No new leather thing, but what is there?
SYMBOLIC SHIFT to discussion of The Fall as a 'political' band. Mark: "I was very involved in politics before the band, when I was working" (he has never been near university or art school) "but I was disillusioned very quickly. I always equated left-wing politics with revolution -- which is not what it's about at all...
"The way certain organisations - you know which ones I'm talking about - use the system... I mean we did a lot of gigs for Rock Against Racism, and what happens is before you go on they say, 'Will you hold this poster up?' - And it's a picture of Belsen, 'DON'T LET IT HAPPEN AGAIN'...
"And I would say - we're a political band, that's what we sing about. But they want you to make announcements between songs; they see you as an entertainment - you might as well be singing Country and Western...
"SWP workers walking around with leather fists - that's the alternative?”
How did The Fall get their 'Henry Cow of the New Wave' image?
Mark: "RAR were the only people giving us gigs and we didn't have an agent; I was still working at the time... Una (Baines) was very into feminism. Tony (Friel) sort of flirted with Communism. It was just our stance, I suppose. We didn't wear the gear,” - still don't - “and then was the song 'Hey Fascist..."
"Car coat on/Steel boots on your feet/Write your letters to the Evening News..." ("Hey Fascist")
"We were always portrayed as the humourless idealists. We still find it hard to get gigs in our own right in Manchester."
Ideals persist. The EP, for instance:
Mark: "It was just bloody-mindedness; in the end the music wasn't important, it just became a matter of principle to get this EP out..."
SOFTLY, SOFTLY, Fall... Things begin to blur suspiciously here. For instance, manager Kay on the advantage of Miles Copeland over the other record company execs:
"He's gonna take your money but he tells you - it's dead honest, that."
Oh, I'm afraid that logic escapes me. It seems less the result of deliberation (the kind of band I'd been led to believe they were) than of idealistic self-imprisonment.
Just more anti-heroes thrashing through the night. I wish that they were even nasty, or ideologically repulsive, but they're not. They are not 'humourless'. They are not 'political'. Three of them can make quite a tidy thrashing noise. One can write words which oppose but never propose. Martin would be on the dole.
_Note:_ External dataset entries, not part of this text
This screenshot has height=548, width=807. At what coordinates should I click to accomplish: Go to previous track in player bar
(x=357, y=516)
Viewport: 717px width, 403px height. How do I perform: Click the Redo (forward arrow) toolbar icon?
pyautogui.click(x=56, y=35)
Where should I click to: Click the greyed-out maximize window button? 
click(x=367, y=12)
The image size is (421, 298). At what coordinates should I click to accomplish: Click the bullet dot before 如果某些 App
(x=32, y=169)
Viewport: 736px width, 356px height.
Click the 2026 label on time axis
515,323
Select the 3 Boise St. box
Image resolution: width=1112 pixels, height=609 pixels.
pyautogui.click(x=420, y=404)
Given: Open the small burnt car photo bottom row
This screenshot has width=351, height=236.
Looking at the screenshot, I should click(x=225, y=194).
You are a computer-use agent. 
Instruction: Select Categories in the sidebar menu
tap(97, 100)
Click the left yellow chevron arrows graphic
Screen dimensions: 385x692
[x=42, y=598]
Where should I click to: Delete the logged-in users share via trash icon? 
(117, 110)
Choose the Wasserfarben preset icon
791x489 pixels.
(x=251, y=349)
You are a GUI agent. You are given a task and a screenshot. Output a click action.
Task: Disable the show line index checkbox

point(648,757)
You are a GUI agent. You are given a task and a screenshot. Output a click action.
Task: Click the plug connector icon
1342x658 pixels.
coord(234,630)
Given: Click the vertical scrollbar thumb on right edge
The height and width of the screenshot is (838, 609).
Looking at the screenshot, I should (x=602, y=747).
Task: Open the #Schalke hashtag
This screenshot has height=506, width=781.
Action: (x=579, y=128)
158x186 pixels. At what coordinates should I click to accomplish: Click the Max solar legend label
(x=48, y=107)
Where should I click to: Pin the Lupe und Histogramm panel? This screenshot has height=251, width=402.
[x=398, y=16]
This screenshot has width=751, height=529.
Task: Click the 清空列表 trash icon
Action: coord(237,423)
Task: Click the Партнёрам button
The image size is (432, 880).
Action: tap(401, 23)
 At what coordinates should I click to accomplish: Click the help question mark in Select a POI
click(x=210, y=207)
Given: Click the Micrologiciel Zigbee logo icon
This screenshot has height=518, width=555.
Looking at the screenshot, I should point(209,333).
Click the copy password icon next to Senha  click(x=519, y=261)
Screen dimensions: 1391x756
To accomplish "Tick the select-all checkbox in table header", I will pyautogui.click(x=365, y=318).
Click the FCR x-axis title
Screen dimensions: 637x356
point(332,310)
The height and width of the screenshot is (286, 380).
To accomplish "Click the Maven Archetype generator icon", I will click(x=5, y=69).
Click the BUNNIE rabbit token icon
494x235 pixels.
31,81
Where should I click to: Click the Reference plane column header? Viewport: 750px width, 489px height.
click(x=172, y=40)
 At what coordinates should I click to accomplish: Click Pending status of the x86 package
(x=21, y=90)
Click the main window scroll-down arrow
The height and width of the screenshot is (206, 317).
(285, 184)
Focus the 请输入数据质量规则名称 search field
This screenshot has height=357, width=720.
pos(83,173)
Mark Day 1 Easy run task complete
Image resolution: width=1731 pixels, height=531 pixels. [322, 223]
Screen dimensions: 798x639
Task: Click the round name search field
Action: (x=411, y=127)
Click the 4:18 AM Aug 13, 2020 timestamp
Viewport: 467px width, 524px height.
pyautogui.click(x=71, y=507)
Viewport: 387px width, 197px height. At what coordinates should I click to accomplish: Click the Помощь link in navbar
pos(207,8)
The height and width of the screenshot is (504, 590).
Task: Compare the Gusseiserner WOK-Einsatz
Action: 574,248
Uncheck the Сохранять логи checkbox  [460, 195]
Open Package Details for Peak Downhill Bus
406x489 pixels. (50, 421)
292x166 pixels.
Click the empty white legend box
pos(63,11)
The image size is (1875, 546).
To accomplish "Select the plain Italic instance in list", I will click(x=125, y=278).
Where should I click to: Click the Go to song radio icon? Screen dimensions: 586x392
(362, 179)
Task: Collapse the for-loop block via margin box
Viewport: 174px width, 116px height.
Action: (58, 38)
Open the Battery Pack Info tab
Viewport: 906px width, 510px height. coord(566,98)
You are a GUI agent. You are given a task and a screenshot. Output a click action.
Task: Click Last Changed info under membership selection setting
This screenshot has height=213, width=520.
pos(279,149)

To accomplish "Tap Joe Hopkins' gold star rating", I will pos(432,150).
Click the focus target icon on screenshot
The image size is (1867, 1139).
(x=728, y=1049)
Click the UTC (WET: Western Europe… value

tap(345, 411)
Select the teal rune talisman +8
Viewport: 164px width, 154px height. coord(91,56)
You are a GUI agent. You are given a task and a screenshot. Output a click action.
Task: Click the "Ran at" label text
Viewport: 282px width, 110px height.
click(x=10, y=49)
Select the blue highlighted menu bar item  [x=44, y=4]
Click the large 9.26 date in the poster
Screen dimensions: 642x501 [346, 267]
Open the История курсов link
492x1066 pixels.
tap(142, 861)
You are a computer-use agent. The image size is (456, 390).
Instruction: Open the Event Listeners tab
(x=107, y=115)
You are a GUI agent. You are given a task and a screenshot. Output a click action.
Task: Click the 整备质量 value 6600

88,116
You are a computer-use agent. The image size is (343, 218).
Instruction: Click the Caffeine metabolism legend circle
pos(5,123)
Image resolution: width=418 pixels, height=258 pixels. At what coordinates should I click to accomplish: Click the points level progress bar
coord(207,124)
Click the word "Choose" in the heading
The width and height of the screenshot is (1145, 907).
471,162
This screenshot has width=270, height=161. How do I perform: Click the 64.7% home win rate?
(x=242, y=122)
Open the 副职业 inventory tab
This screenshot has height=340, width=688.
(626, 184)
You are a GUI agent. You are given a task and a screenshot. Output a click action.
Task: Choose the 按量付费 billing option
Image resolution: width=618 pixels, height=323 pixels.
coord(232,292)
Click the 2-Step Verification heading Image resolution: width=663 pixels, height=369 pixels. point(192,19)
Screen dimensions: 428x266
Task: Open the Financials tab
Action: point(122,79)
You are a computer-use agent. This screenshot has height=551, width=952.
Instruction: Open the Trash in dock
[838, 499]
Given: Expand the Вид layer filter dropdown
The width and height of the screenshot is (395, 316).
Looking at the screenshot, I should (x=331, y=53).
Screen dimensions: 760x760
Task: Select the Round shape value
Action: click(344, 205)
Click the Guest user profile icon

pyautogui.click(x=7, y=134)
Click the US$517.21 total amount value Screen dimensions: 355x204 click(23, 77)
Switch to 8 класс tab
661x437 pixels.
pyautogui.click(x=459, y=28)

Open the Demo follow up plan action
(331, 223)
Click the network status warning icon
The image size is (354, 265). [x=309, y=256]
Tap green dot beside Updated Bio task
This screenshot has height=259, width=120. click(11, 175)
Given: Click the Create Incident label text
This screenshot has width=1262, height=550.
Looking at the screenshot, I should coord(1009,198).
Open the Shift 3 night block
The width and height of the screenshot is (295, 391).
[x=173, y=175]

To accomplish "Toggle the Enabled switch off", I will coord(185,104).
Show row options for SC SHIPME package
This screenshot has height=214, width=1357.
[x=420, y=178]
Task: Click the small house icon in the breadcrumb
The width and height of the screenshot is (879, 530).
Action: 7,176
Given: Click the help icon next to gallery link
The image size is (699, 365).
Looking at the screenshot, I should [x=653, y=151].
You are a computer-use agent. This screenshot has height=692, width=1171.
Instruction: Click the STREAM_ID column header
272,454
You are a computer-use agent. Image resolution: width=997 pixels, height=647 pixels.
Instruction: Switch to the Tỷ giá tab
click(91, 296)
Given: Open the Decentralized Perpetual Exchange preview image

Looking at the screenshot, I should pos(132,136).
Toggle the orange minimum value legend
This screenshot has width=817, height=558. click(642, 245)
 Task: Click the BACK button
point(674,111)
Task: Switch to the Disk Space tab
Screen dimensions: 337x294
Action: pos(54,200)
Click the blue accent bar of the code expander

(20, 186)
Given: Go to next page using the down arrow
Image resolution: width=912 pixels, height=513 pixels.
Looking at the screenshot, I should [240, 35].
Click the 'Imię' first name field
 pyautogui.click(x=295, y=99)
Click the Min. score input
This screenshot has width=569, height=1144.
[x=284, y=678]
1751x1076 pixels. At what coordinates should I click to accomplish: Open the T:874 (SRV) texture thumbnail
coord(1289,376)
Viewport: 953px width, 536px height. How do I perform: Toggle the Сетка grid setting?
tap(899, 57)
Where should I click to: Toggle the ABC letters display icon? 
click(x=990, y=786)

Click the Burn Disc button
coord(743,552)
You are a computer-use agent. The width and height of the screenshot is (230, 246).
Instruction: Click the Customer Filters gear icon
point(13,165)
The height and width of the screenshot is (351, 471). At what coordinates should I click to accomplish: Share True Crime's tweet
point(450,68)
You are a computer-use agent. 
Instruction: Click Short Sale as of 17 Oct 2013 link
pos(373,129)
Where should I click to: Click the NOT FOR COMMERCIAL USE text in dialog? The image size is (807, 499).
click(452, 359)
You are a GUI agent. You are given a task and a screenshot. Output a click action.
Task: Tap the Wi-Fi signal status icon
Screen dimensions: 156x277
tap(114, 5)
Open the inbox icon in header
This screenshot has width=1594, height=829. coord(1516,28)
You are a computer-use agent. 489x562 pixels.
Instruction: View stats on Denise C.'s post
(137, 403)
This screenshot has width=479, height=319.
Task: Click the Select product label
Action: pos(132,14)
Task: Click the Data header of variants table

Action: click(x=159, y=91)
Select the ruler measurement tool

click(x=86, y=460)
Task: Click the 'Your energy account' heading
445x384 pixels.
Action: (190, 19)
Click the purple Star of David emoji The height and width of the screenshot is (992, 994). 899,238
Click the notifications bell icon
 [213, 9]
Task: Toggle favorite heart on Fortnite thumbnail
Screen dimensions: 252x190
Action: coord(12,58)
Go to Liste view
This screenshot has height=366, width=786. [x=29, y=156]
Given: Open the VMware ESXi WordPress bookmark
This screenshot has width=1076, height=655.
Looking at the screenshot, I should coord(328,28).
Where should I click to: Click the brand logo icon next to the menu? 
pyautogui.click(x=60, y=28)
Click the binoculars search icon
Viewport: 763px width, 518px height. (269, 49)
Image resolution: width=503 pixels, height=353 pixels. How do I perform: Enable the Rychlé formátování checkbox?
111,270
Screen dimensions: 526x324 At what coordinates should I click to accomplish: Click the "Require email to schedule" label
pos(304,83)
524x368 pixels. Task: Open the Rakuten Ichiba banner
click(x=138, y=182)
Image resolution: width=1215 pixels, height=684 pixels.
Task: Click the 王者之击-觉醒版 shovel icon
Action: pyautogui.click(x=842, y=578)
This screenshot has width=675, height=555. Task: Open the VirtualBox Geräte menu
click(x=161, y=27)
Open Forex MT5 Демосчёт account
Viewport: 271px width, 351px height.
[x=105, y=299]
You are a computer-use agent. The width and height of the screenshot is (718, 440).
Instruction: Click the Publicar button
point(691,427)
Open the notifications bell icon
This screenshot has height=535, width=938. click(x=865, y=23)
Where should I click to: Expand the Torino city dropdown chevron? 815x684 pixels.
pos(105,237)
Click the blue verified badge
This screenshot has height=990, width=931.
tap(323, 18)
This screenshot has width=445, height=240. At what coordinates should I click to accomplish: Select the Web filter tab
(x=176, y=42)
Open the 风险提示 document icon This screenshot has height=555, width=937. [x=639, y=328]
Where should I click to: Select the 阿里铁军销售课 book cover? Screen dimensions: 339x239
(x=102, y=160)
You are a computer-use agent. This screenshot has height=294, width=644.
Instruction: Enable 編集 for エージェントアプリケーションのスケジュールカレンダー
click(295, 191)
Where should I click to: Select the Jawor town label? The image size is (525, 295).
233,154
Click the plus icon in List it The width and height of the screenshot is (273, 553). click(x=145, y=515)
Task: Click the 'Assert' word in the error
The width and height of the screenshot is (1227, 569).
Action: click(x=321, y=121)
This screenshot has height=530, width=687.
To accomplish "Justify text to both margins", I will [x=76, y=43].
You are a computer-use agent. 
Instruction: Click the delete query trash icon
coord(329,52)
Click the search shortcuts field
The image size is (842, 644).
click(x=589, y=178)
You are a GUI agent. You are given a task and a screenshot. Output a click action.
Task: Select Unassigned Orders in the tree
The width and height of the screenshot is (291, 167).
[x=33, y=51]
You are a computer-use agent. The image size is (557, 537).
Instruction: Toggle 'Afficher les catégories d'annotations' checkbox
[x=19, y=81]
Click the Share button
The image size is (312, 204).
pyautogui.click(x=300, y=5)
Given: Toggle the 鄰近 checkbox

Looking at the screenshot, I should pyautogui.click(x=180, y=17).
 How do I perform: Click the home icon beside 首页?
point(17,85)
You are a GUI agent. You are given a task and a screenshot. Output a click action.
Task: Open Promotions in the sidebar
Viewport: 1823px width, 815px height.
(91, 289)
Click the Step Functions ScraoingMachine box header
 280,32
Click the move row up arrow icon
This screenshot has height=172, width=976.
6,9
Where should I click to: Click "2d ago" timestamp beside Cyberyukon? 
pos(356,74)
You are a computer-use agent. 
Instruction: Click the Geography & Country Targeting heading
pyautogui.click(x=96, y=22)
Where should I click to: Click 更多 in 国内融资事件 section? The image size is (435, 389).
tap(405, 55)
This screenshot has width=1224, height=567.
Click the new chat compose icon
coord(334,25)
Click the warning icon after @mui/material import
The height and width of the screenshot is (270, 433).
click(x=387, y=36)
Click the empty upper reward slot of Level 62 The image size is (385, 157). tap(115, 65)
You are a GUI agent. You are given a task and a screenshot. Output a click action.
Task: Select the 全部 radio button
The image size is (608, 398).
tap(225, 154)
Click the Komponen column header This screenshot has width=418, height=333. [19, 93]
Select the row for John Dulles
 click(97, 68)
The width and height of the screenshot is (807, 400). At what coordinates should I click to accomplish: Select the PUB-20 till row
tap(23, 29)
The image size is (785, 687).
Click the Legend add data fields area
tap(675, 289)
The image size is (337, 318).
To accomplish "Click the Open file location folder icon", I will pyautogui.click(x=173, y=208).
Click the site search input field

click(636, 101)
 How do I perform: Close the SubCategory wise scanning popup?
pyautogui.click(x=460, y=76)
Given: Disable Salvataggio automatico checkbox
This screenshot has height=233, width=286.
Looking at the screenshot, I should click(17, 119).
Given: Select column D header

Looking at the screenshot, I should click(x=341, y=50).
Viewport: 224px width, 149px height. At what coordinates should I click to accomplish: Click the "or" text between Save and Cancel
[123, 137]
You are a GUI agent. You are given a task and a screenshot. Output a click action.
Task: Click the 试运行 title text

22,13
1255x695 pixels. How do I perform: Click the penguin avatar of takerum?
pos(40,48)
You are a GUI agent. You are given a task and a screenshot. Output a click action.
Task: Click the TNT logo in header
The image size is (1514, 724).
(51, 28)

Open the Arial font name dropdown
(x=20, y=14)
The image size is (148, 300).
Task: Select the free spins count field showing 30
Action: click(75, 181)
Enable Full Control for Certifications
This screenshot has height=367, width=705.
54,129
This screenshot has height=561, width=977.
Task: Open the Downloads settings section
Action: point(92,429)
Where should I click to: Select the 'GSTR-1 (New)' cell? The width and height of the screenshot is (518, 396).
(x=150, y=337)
I suspect The Fall will never be the band they once were, even though they haven't 'sold out' or anything. They are, presently, monochromatic: record labels, TV shows, industrial estates - it all exists, it won't go away, it bores me stiff per se. No subtlety, no craziness, no frailty, nothing but a mirror (I got plenty). They do not reach heights of confrontation; states of mind, single individuals at special moments. They do not integrate sound and silence; highs and lows; good and bad; heavy and light. Music is not co-operative with performance.
I can't modern-dance to it (I think they'll be successful).
For in the folded wake of the original spirit of The Six Epistles (well, four), The People - lolling and eyebrow-pencil sharp - have plumped for: Penetration, who are innocence itself, whose wholeheartedness (provincial hearts) may yet be implosive, and - Siouxsie and The Banshees, who represent we shall say, forbidden knowledge. And.
BETWEEN INNOCENCE AND FORBIDDEN KNOWLEDGE COMES THE FALL.